◆ WHAT YOU WILL DO: Type out every line below exactly as it reads.

[Collected data]

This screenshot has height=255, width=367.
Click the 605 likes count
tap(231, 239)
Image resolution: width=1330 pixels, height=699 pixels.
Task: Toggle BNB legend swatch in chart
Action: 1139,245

◆ RESULT OF THE TASK:
This screenshot has height=255, width=367.
Click the 605 likes count
tap(231, 239)
Image resolution: width=1330 pixels, height=699 pixels.
Task: Toggle BNB legend swatch in chart
Action: 1139,245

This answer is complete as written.